Extraiga completo y sin ninguna modificación el texto sobre Fidel, la niña y la escuela.

**Texto fuente**:

────────────────

Fidel, la niña y la escuela
Por Marlene Caboverde Caballero
En los años de mi infancia casi todo era hermoso y Fidel era el culpable de tanto regocijo. Por eso, cuando lo evoco en estos días vuelvo, afortunadamente, a ser una enana inocente y feliz.
Al Comandante lo conocí, y no me canso de repetirlo, en el rostro enamorado de mi madre que se encendía cada vez que lo escuchaba o lo nombraba. Y porfiada como era ella logró hacerme creer que Fidel era como una especie de genio con lámpara y todo que nos había regalado lo bueno que poco a poco cambiaba nuestras vidas.
Comprendí después que le sobraban razones para aleccionar de eses modo a los cuatro hijos. Po ello, hoy aunque debiera quizás, enumerar las obras inmensas de Fidel en bien de Cuba y el mundo con sólidos argumentos termino, irremediablemente encontrando lo mejor de su esencia en mi niñez, en mi primer hogar, mi primera escuela, mi primer libro, mi primera maestra.

────────────────

[Entradas de texto y de ubicación de elementos]
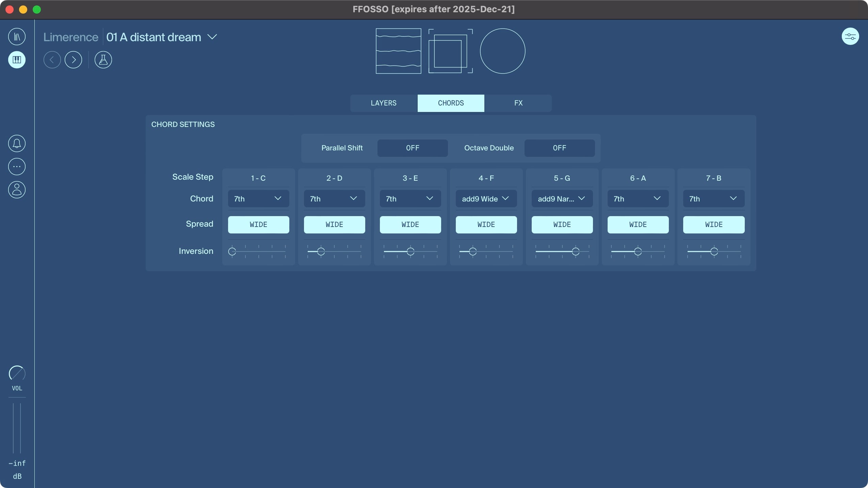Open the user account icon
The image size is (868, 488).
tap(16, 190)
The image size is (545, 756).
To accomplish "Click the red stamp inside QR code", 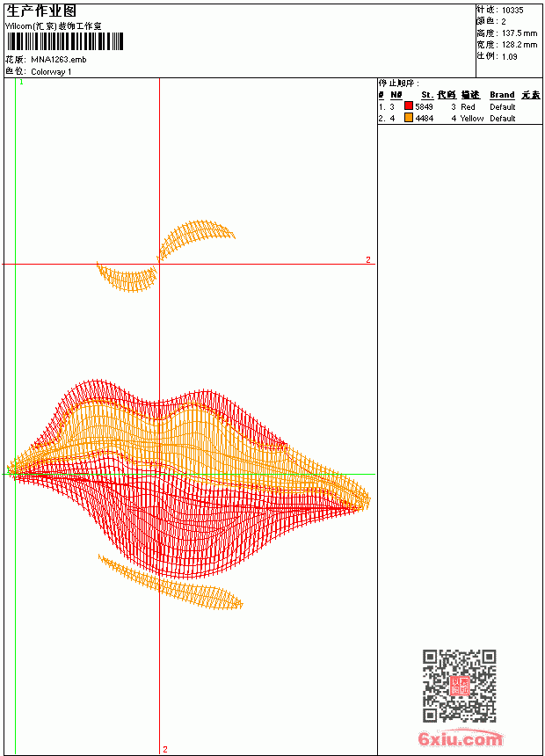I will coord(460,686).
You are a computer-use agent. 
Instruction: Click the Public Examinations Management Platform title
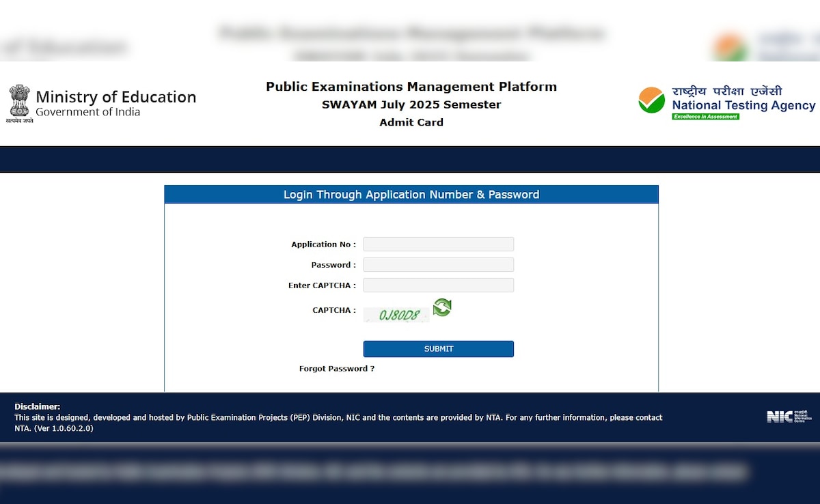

────────────────

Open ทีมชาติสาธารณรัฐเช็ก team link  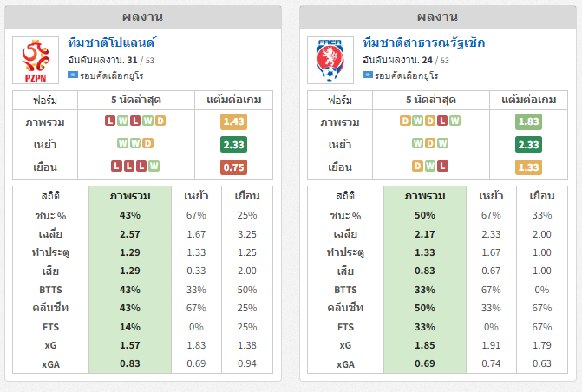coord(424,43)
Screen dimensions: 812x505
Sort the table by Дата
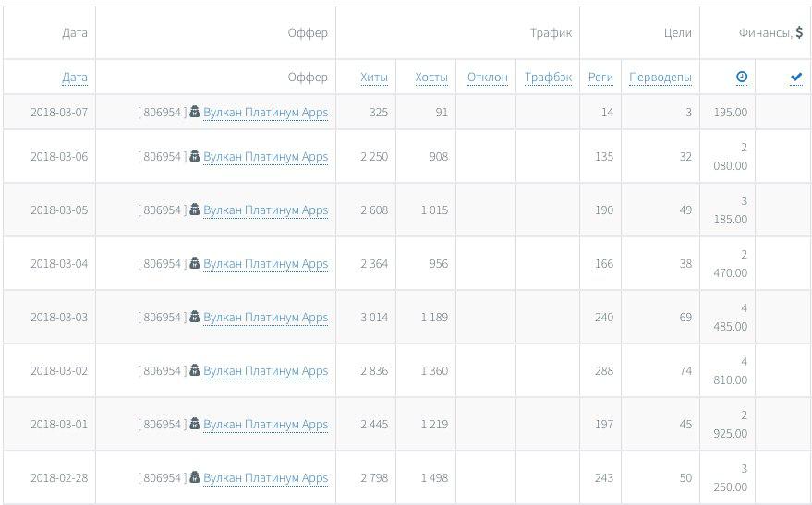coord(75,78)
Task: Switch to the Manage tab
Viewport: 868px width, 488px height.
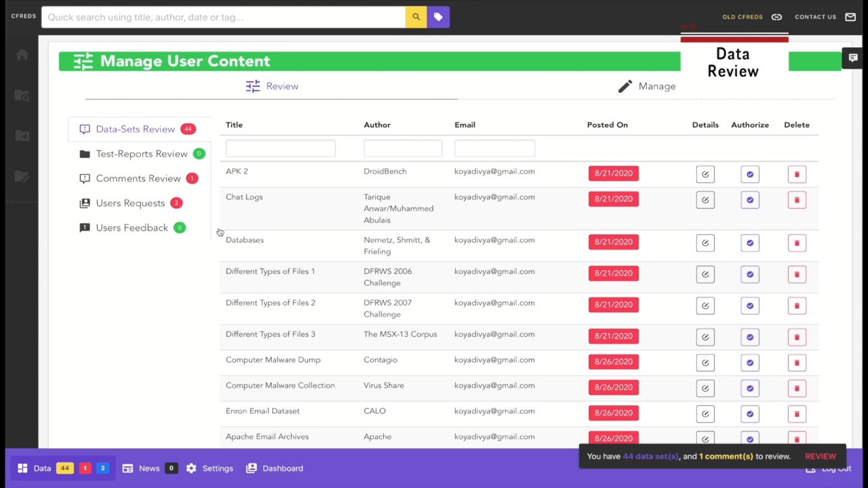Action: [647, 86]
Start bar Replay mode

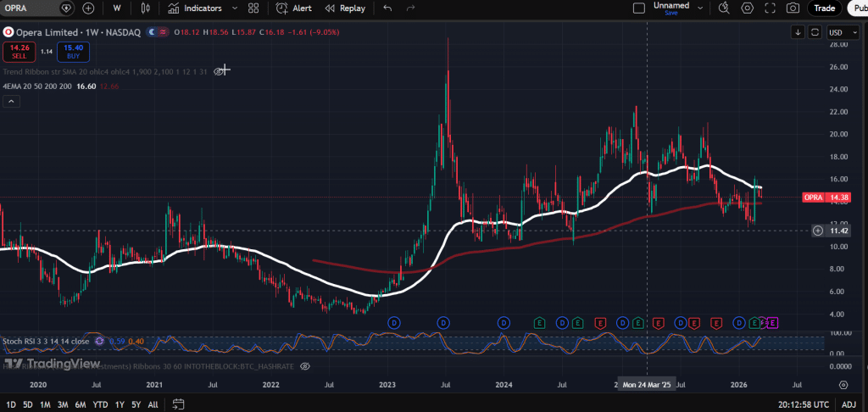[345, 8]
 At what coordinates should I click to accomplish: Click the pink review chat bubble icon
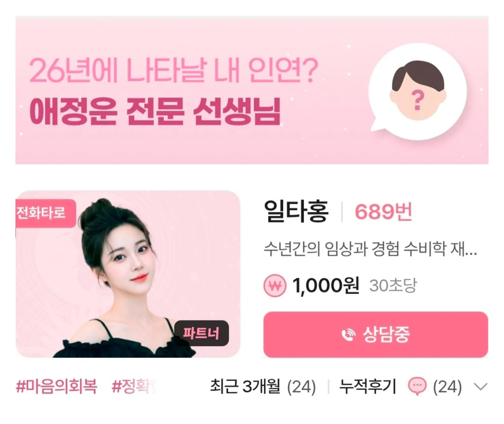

────────────────

**Resultado del ejercicio**:
Fidel, la niña y la escuela
Por Marlene Caboverde Caballero
En los años de mi infancia casi todo era hermoso y Fidel era el culpable de tanto regocijo. Por eso, cuando lo evoco en estos días vuelvo, afortunadamente, a ser una enana inocente y feliz.
Al Comandante lo conocí, y no me canso de repetirlo, en el rostro enamorado de mi madre que se encendía cada vez que lo escuchaba o lo nombraba. Y porfiada como era ella logró hacerme creer que Fidel era como una especie de genio con lámpara y todo que nos había regalado lo bueno que poco a poco cambiaba nuestras vidas.
Comprendí después que le sobraban razones para aleccionar de eses modo a los cuatro hijos. Po ello, hoy aunque debiera quizás, enumerar las obras inmensas de Fidel en bien de Cuba y el mundo con sólidos argumentos termino, irremediablemente encontrando lo mejor de su esencia en mi niñez, en mi primer hogar, mi primera escuela, mi primer libro, mi primera maestra.